▶ Required action
Count the lines below that contain the word "agent", and reply with only that number.

[Source material — start]

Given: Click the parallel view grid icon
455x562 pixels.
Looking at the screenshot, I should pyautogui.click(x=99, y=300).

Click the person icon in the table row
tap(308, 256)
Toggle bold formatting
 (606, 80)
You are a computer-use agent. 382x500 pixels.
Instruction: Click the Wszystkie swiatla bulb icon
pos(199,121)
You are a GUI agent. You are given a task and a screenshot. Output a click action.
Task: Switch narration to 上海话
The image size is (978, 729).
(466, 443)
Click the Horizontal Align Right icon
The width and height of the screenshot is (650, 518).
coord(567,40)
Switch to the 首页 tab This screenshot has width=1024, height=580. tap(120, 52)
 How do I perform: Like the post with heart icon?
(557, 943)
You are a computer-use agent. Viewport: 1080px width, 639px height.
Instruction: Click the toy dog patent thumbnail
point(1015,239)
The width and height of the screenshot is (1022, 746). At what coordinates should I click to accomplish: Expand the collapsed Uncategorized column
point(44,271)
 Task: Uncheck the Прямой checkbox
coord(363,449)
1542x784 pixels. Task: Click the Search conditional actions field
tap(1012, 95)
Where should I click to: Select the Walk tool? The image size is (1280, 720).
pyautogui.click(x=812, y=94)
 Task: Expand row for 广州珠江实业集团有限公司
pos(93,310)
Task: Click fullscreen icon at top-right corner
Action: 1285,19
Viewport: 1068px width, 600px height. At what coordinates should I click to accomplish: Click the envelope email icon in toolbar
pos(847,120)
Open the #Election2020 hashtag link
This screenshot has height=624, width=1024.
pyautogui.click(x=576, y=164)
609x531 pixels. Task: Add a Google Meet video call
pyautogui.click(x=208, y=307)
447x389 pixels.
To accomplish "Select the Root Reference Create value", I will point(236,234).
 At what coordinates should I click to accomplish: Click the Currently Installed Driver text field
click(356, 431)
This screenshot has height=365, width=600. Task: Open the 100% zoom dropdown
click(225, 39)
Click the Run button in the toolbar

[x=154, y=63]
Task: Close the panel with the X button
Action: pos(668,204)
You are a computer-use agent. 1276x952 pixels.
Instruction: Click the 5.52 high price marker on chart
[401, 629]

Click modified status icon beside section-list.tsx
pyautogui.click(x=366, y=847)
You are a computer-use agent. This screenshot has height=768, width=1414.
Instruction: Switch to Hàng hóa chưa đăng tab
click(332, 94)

[Source material — finish]

▶ Exercise response
5